Ron Cooper, who helps oversee Sacramento community programming, said PEG channels also could be hurt by AB 2987's failure to guarantee a minimum level of funding for small communities or to allow the 1 percent PEG fee to be used for operating expenses.

"That impacts all of us," Cooper said. "It's like building libraries and not hiring librarians."

State Sen. Joe Simitian, D-Palo Alto, has volunteered to seek solutions to the PEG dispute, saying, "We don't want to end up with a bill that only supports the lowest common denominator in terms of the PEG channels."

Unlike many local franchises, AB 2987 does not require competing firms to provide cities or counties with a system for pre-empting cable programs to broadcast messages about local emergencies, or to bankroll Internet services for schools, libraries and other public buildings.

Perhaps the greatest fear, however, has been that Núñez's legislation could result in "cherry picking" of communities to serve, perhaps shortchanging low-income or rural communities.

AB 2987 does not require Verizon and AT&T ever to offer broadband throughout their service area, but recent amendments require them to cover 40 percent and 50 percent, respectively, of their franchise area within five years.

New amendments also ban the companies from serving only affluent families.
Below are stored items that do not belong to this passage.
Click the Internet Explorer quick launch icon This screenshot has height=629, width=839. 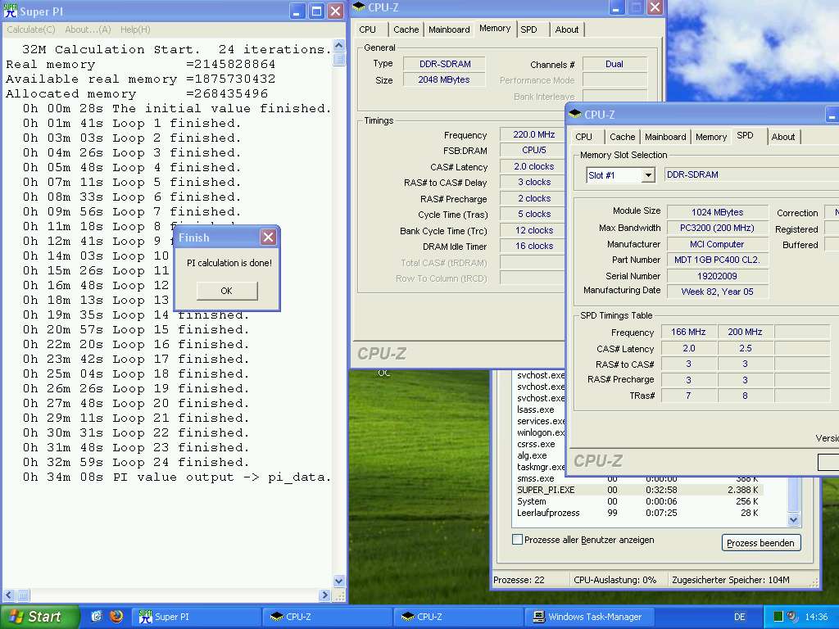point(97,617)
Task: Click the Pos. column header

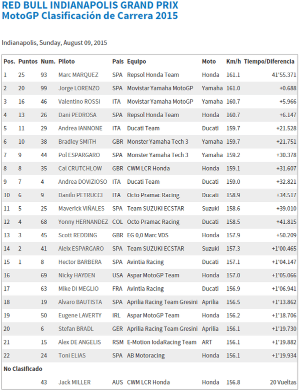Action: [9, 62]
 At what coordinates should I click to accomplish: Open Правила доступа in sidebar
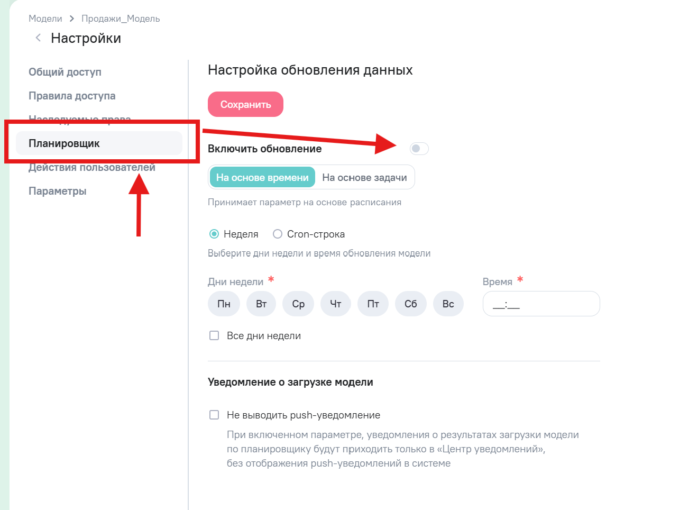[x=72, y=96]

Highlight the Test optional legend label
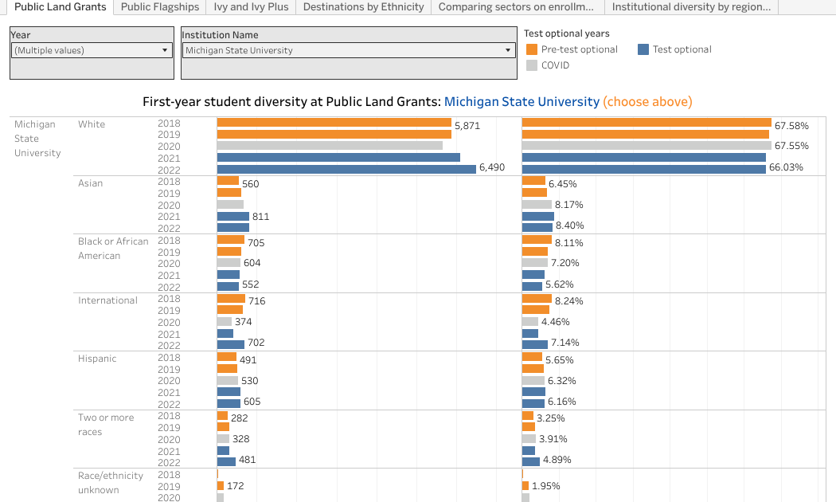(682, 49)
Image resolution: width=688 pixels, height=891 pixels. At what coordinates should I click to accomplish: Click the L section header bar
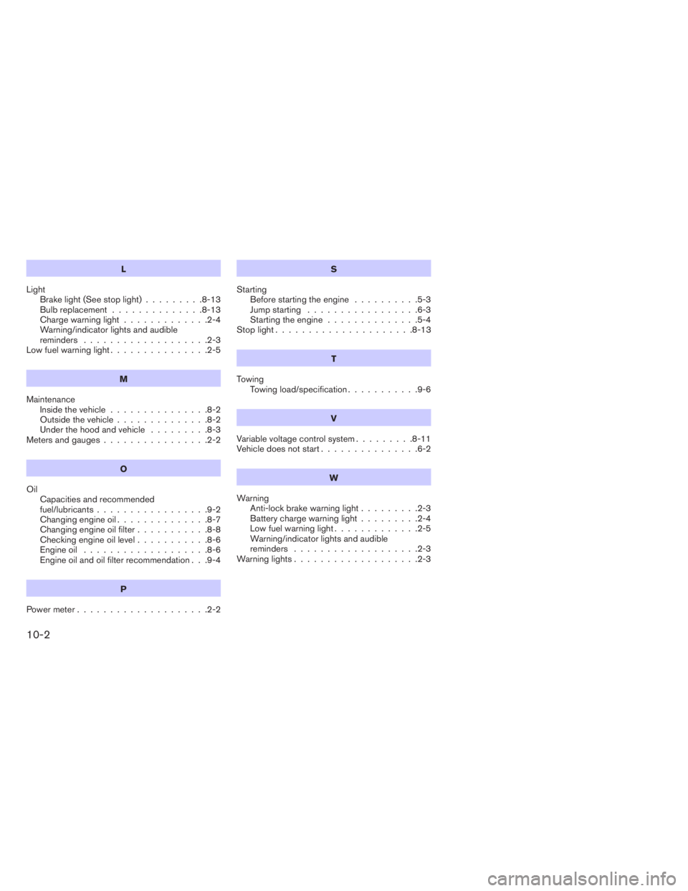(x=123, y=268)
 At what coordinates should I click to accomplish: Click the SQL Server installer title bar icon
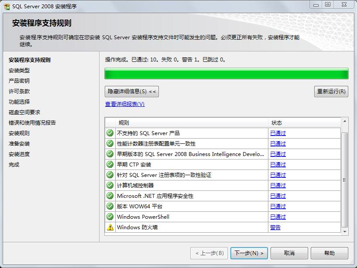[7, 6]
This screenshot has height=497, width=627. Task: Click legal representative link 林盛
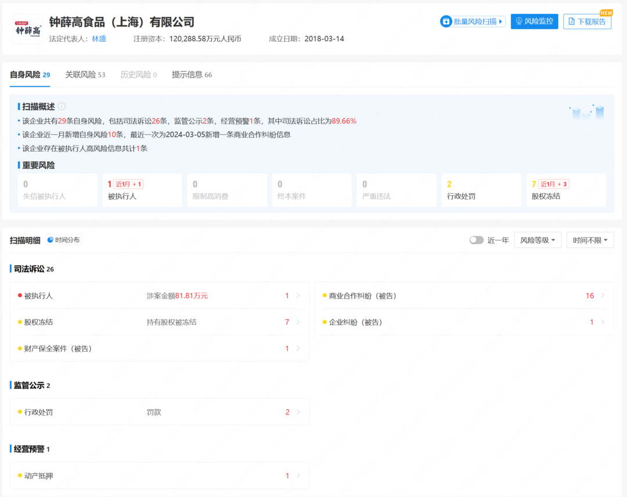(x=99, y=39)
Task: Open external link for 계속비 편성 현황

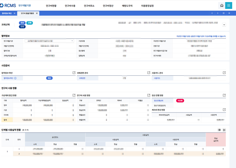Action: point(224,110)
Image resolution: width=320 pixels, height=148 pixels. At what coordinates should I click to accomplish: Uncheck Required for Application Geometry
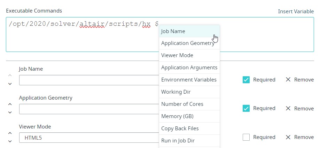(x=246, y=108)
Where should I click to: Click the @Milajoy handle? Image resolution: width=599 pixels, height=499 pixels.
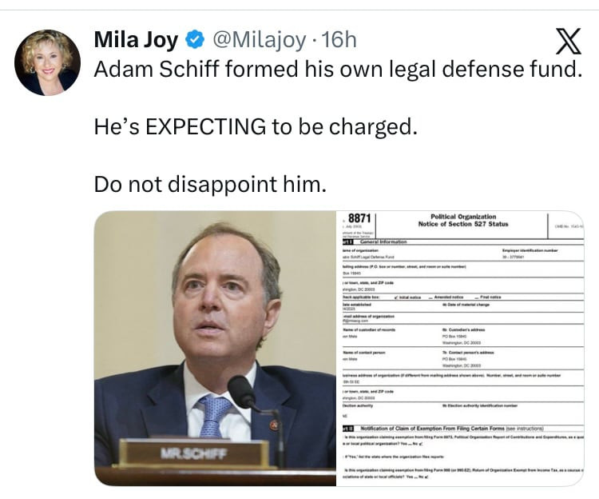[254, 39]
Within three years, low-income families must make up 25 percent of the households offered cable, and within five years, they must make up 30 percent.

McCallion, of Verizon, called the low-income clause an "unprecedented commitment."
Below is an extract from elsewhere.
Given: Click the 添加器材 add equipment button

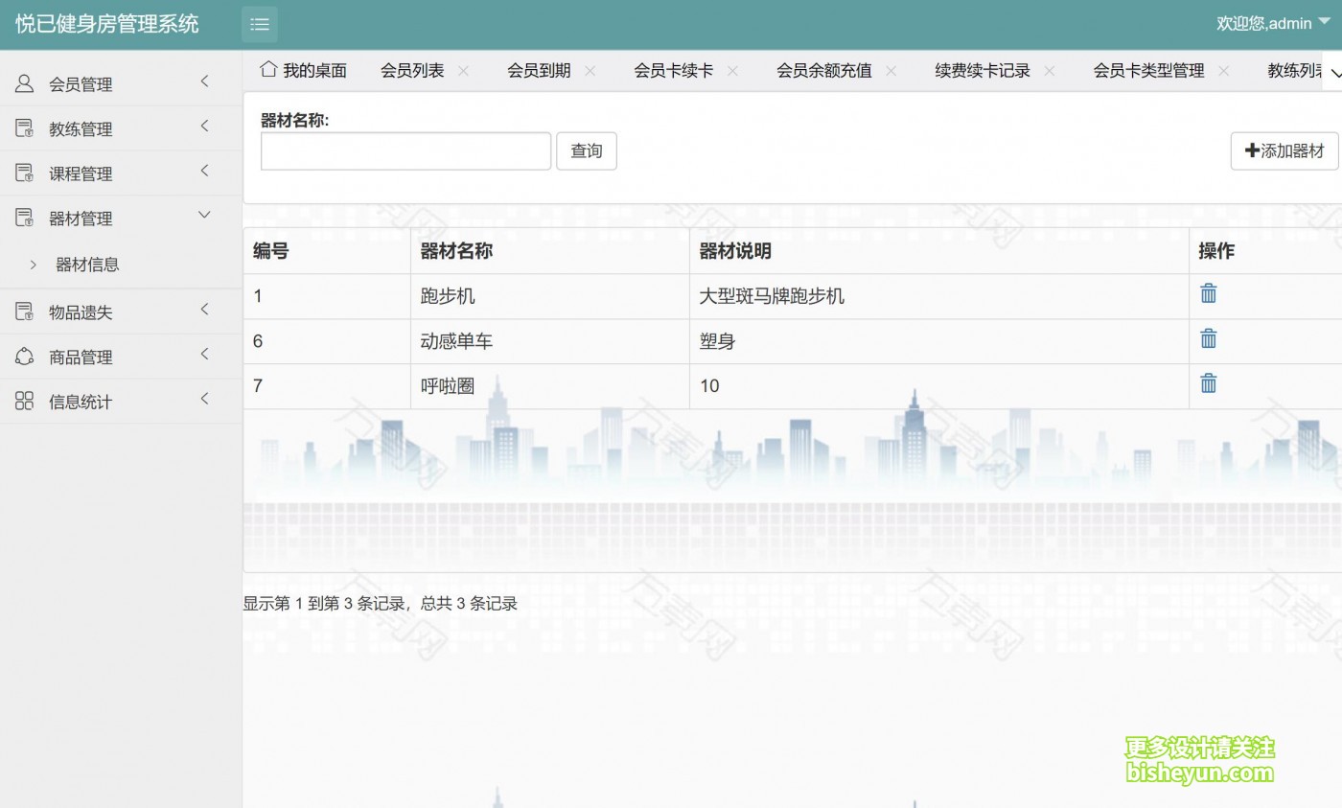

Jean Hurst, of the California State Association of Counties, counters that
the build-out requirements contain escape clauses, do not go far enough and could be met by concentrating service in one dense region, such as Los Angeles.

State Sen. Kevin Murray, a Culver City Democrat who helped craft the build-out thresholds, said the heart of local government opposition to AB 2987 lies in a single word: power.

"The cities are upset that they lose power," he said. "(But) their original franchising authority was granted to them by the state, so this has always been a state issue."

Núñez said he's willing to consider local concerns, but not to derail AB 2987.

"I think if we made anything clear in the last hearing, it's that this is a train -- and nothing's going to stop it," he said.